“Cilostazol as a Non-inferiority pharmacologic option to Paclitaxel in Early Intimal Hyperplasia inhibition after venous balloon angioplasty in a Rabbit model. A preliminary Study”

Abstract The development of venous intimal hyperplasia (VIH) has not been fully studied. At present, there are not drugs approved for VIH inhibition; in order to investigate such alternatives, we aimed to compare Paclitaxel with Cilostazol in VIH early inhibition in a preliminary experimental model of balloon angioplasty. Twenty-eight male New Zealand rabbits were randomly divided into two groups: Cilostazol (A) and Paclitaxel (B) and underwent femoral vein barotrauma by a 4 mm balloon angioplasty. VIH model was previously tested in controls obtaining 80% increase of subintimal area (SIA) compared to veins without injury (from 0.12 mm2 [SD 0.05] to 0.86 mm2 [SD 0.08]). Group A received 20 mg/kg twice daily, group B angioplasty was performed with Paclitaxel coated balloon as single dose.

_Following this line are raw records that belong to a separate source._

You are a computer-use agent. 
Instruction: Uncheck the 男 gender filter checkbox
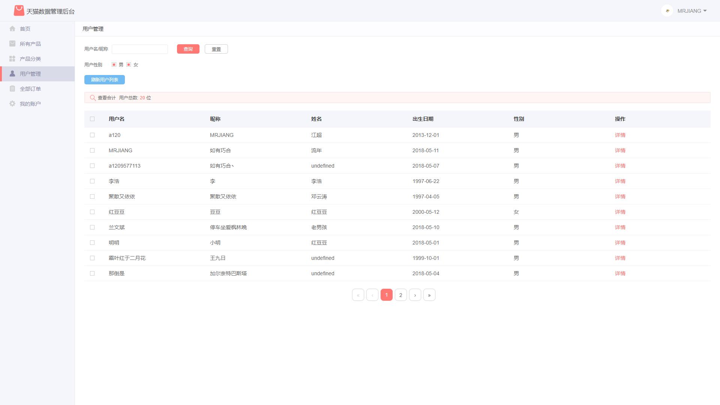[x=114, y=65]
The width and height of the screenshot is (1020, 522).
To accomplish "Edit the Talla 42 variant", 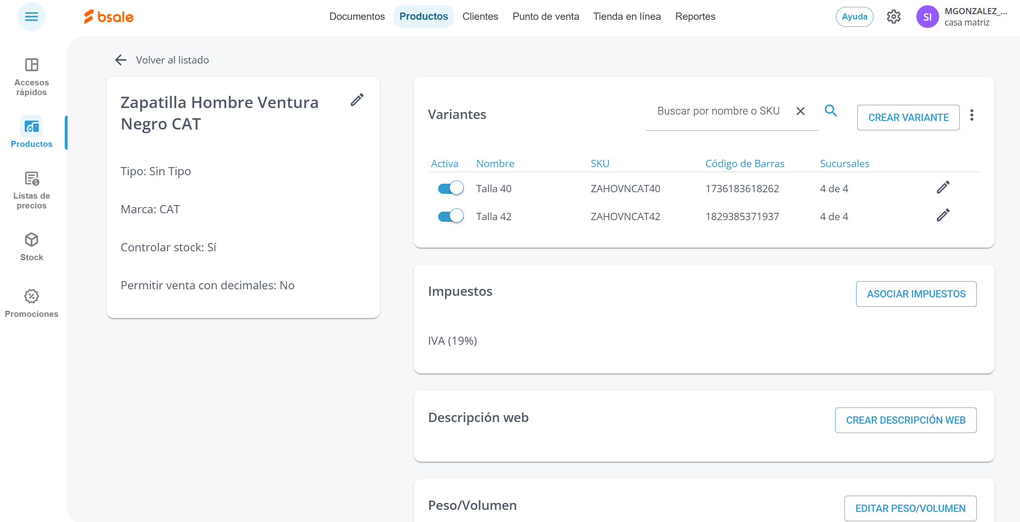I will (943, 215).
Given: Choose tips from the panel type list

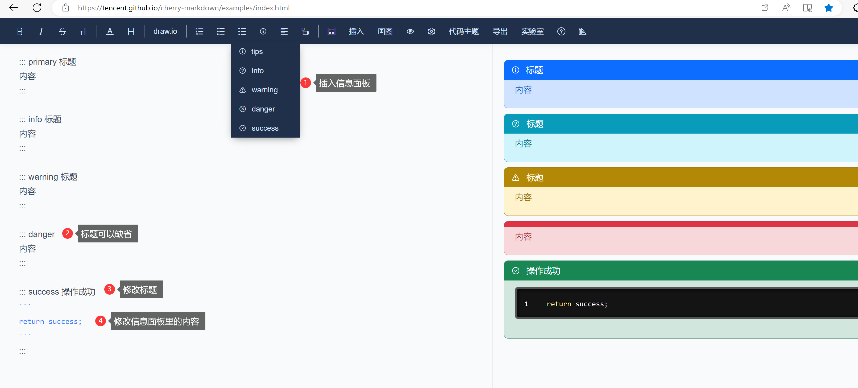Looking at the screenshot, I should click(x=256, y=51).
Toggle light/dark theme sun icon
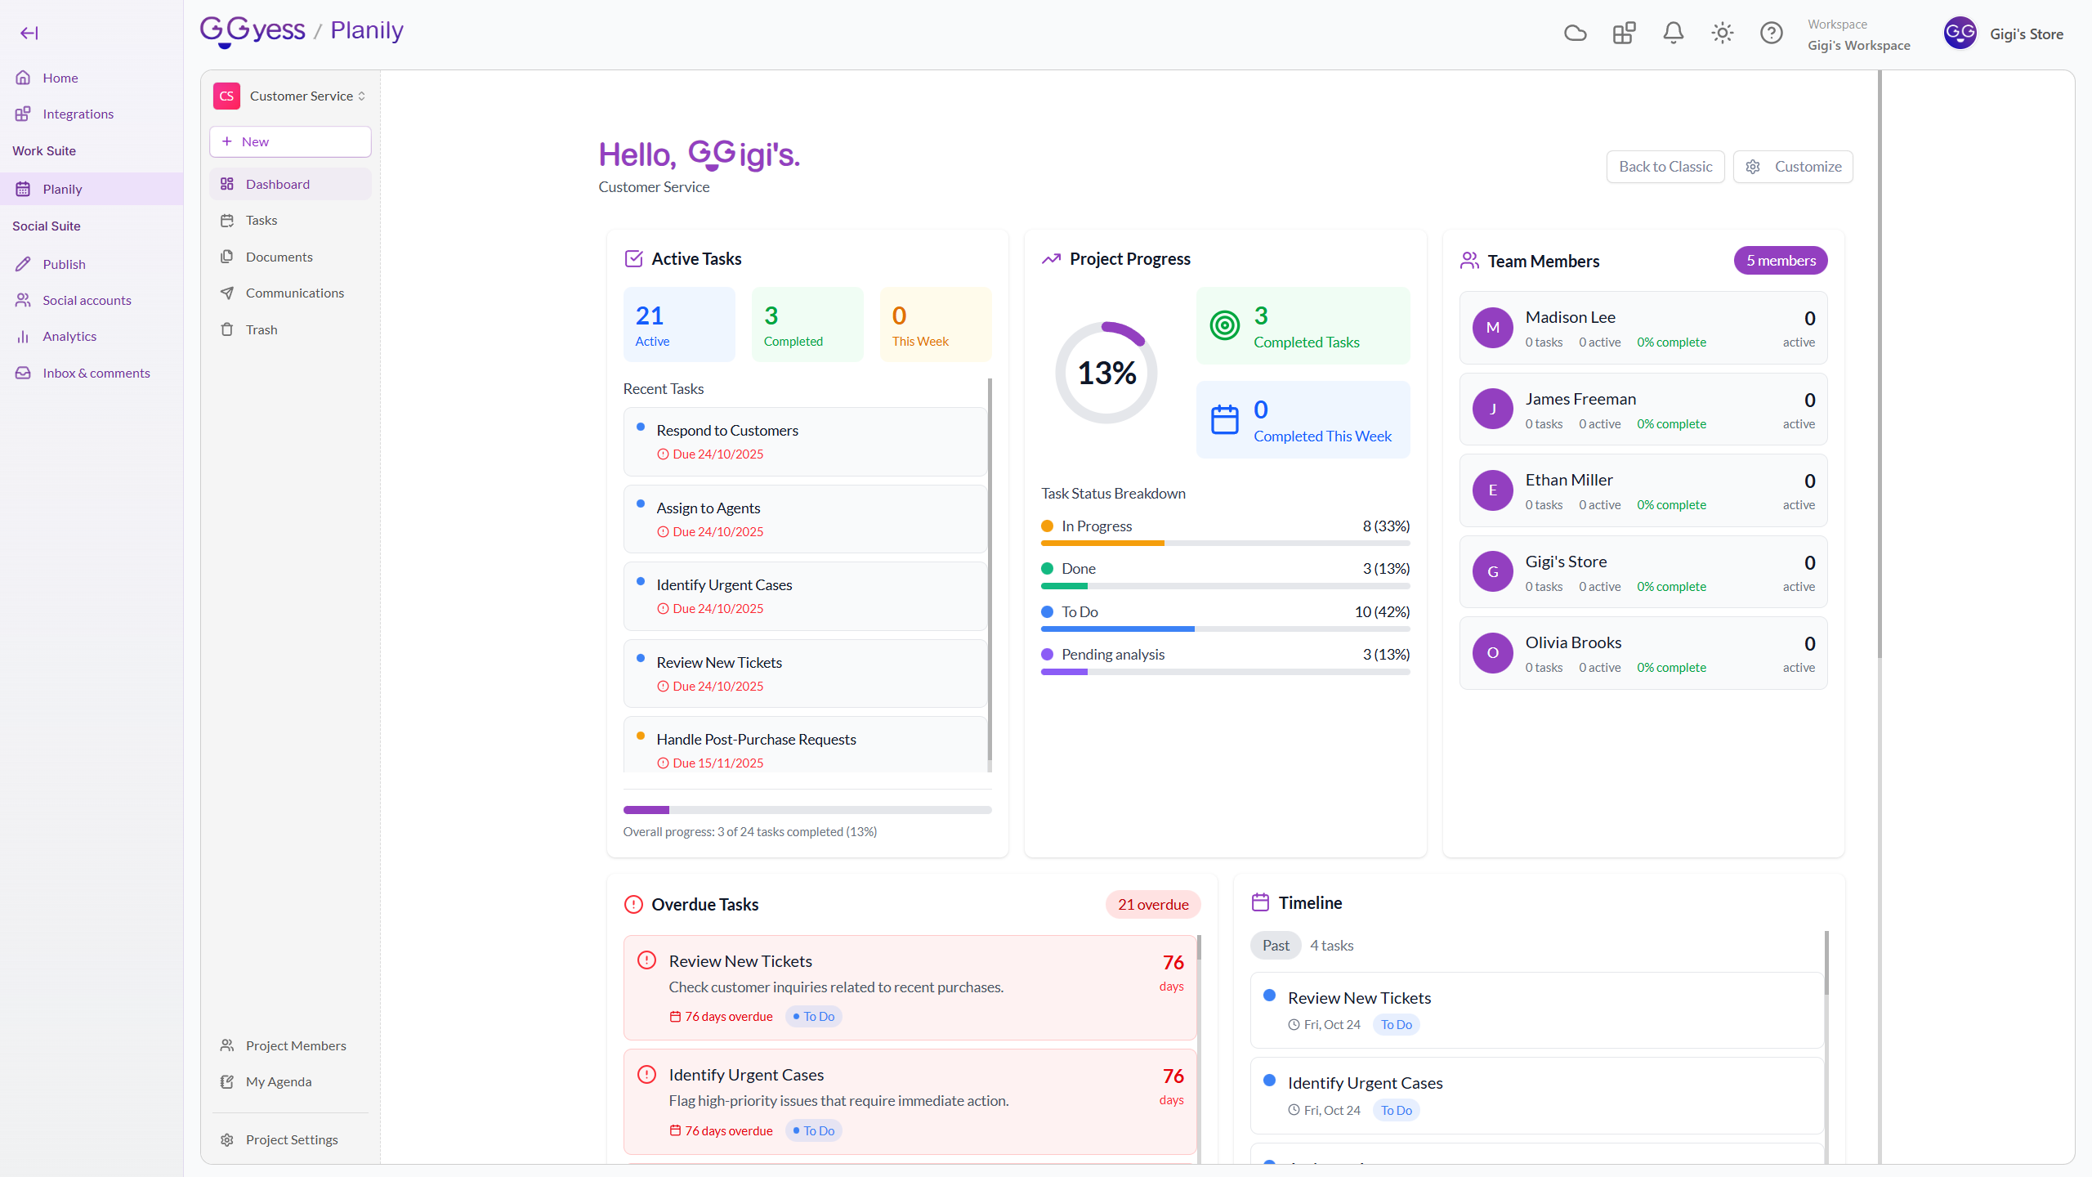The image size is (2092, 1177). (x=1722, y=33)
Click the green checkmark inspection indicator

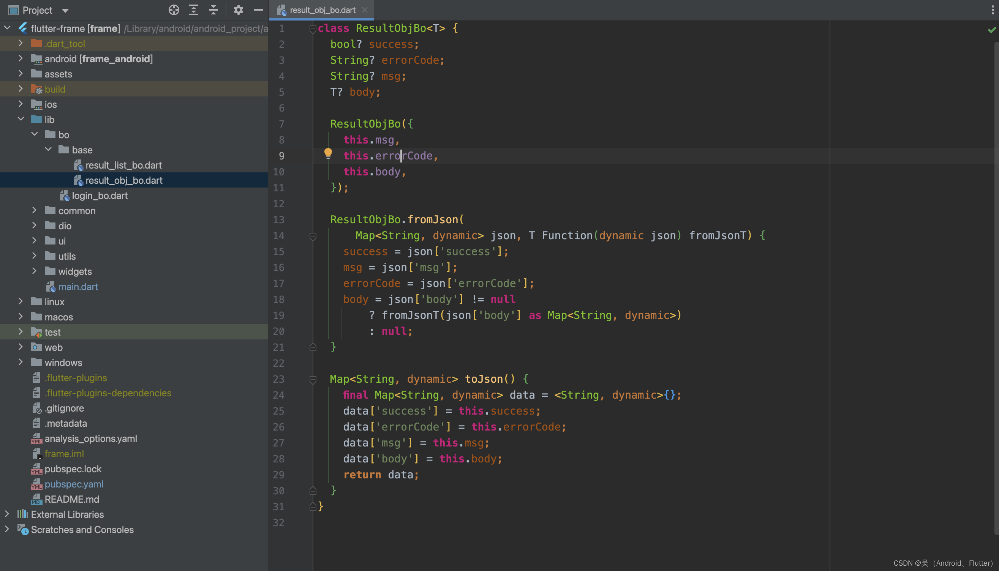coord(992,30)
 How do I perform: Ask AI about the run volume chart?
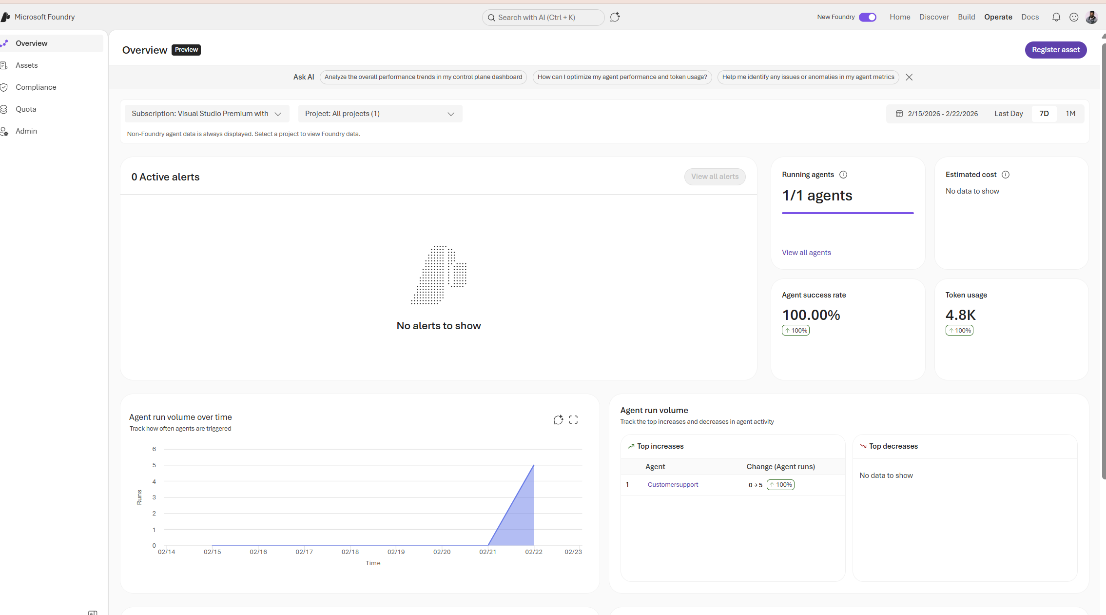click(558, 420)
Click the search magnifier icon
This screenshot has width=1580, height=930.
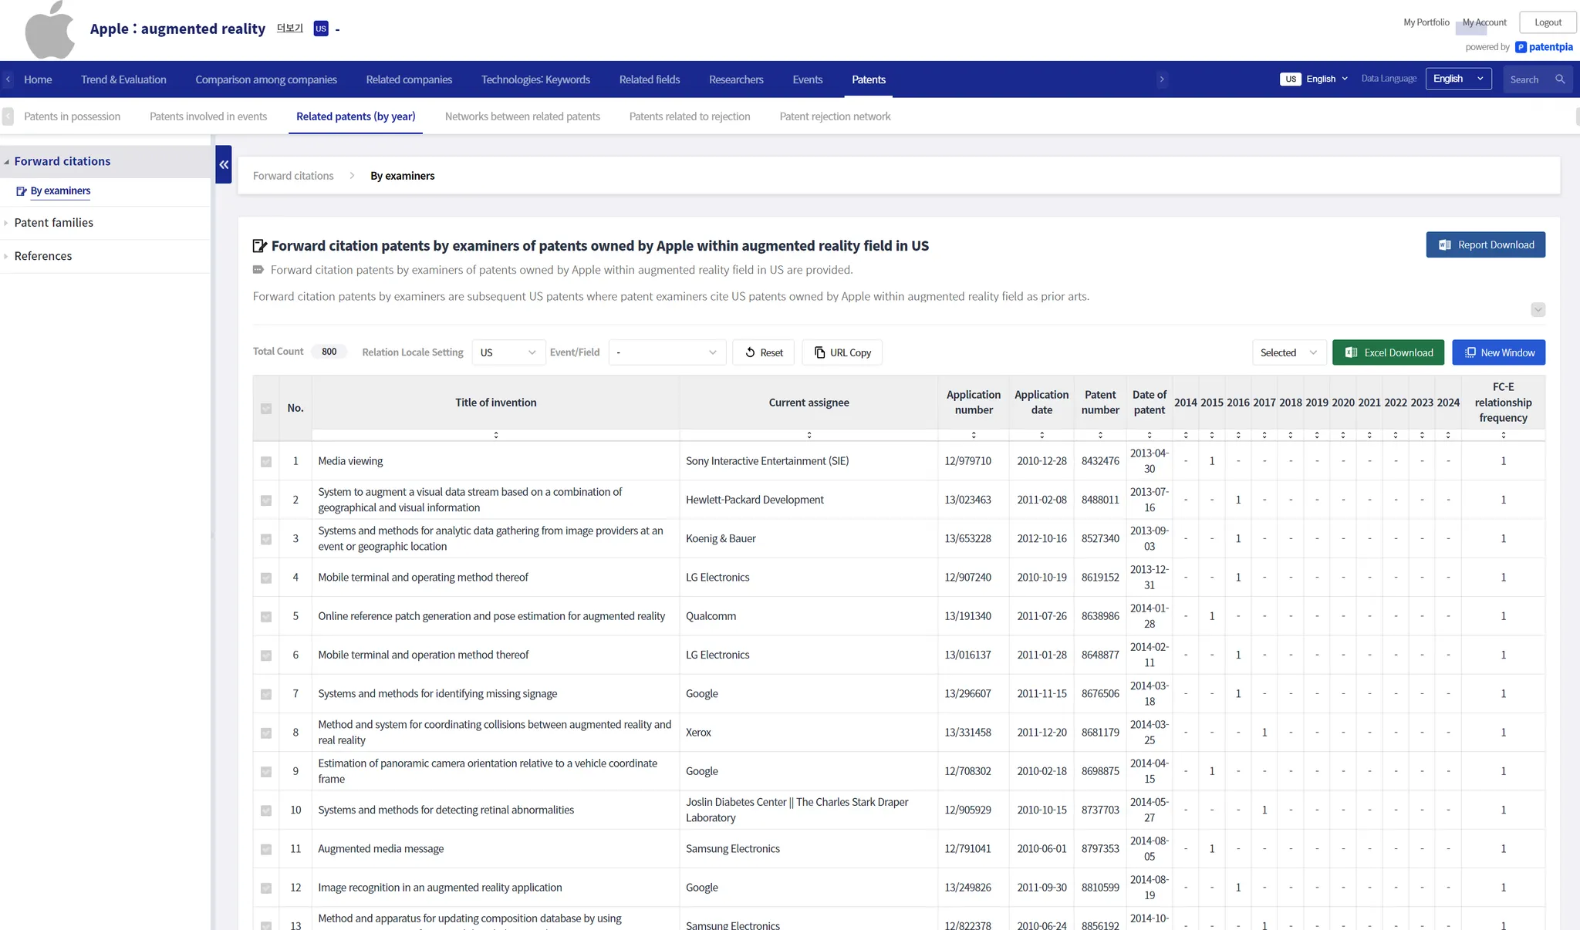point(1560,79)
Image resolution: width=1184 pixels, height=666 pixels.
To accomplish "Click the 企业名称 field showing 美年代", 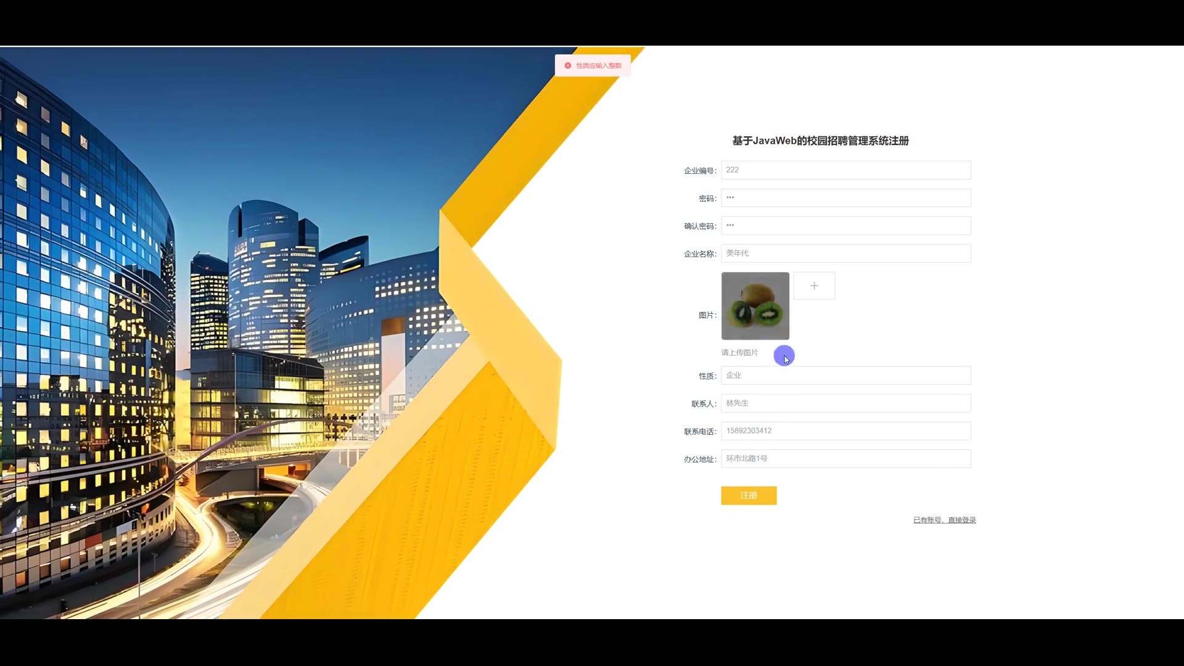I will coord(845,253).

Seven days later rabbits were euthanized, vein tissue samples were taken for histological analysis. Primary endpoint was SIA measure expressed in mm2, delta off difference was 0.21 mm2. Other measurements were immunohistochemistry expression of hypoxia inducible factor (HIF) -1alpha, platelet derived growth factor (PDGF) and smooth muscle actin (SMA), as surrogates of cell migration and oxidative stress. SIA of group A was 0.33 mm2 (0.15, 95% CI 0.24 to 0.42 mm2), for group B of 0.31 mm2 (SD 0.14, 95% CI 0.22 to 0.40 mm2). Both drugs showed reduction of 61% and 63% respectively in SIA, compared with controls. The difference between both drugs was 0.0193 mm2 (95% CI -0.1175 to 0.156 mm2), statistical difference was founded in HIF-1alpha expression between both groups.